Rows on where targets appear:
>> start
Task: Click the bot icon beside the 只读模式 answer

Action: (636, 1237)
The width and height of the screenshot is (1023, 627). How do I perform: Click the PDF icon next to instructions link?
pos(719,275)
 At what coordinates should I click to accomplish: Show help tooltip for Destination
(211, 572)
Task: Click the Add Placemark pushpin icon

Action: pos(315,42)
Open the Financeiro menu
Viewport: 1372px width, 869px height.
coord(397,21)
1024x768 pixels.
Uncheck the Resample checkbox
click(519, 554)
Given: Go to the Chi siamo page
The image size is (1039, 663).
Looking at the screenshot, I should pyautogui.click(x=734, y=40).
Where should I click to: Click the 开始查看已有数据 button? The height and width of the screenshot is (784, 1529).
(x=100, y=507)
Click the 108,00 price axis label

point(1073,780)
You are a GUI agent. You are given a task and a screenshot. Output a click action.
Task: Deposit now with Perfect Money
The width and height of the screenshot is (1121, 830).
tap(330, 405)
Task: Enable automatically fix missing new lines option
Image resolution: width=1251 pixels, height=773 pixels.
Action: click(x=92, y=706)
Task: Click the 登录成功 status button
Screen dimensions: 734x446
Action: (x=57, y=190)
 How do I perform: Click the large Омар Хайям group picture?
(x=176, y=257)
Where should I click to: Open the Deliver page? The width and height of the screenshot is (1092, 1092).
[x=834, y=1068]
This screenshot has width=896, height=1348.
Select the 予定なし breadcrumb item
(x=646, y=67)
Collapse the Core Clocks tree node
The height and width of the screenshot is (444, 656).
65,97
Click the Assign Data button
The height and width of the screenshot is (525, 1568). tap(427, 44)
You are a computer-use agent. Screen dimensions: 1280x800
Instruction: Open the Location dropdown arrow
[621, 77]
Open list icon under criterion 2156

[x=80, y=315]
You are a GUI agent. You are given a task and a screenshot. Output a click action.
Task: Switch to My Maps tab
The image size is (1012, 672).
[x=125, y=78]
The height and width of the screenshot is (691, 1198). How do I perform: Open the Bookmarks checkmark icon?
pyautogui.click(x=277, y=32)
>> end
▶ _SET TASK_
Format every line of the entries above as a JSON list of strings, with one string for each line and all blank lines omitted.

▶ _TASK SOLUTION_
[
  "Task: Click the bot icon beside the 只读模式 answer",
  "Action: (636, 1237)",
  "The width and height of the screenshot is (1023, 627). How do I perform: Click the PDF icon next to instructions link?",
  "pos(719,275)",
  " At what coordinates should I click to accomplish: Show help tooltip for Destination",
  "(211, 572)",
  "Task: Click the Add Placemark pushpin icon",
  "Action: pos(315,42)",
  "Open the Financeiro menu",
  "Viewport: 1372px width, 869px height.",
  "coord(397,21)",
  "1024x768 pixels.",
  "Uncheck the Resample checkbox",
  "click(519, 554)",
  "Given: Go to the Chi siamo page",
  "The image size is (1039, 663).",
  "Looking at the screenshot, I should pyautogui.click(x=734, y=40).",
  "Where should I click to: Click the 开始查看已有数据 button? The height and width of the screenshot is (784, 1529).",
  "(x=100, y=507)",
  "Click the 108,00 price axis label",
  "point(1073,780)",
  "You are a GUI agent. You are given a task and a screenshot. Output a click action.",
  "Task: Deposit now with Perfect Money",
  "The width and height of the screenshot is (1121, 830).",
  "tap(330, 405)",
  "Task: Enable automatically fix missing new lines option",
  "Image resolution: width=1251 pixels, height=773 pixels.",
  "Action: click(x=92, y=706)",
  "Task: Click the 登录成功 status button",
  "Screen dimensions: 734x446",
  "Action: (x=57, y=190)",
  " How do I perform: Click the large Омар Хайям group picture?",
  "(x=176, y=257)",
  "Where should I click to: Open the Deliver page? The width and height of the screenshot is (1092, 1092).",
  "[x=834, y=1068]",
  "This screenshot has width=896, height=1348.",
  "Select the 予定なし breadcrumb item",
  "(x=646, y=67)",
  "Collapse the Core Clocks tree node",
  "The height and width of the screenshot is (444, 656).",
  "65,97",
  "Click the Assign Data button",
  "The height and width of the screenshot is (525, 1568). tap(427, 44)",
  "You are a computer-use agent. Screen dimensions: 1280x800",
  "Instruction: Open the Location dropdown arrow",
  "[621, 77]",
  "Open list icon under criterion 2156",
  "[x=80, y=315]",
  "You are a GUI agent. You are given a task and a screenshot. Output a click action.",
  "Task: Switch to My Maps tab",
  "The image size is (1012, 672).",
  "[x=125, y=78]",
  "The height and width of the screenshot is (691, 1198). How do I perform: Open the Bookmarks checkmark icon?",
  "pyautogui.click(x=277, y=32)"
]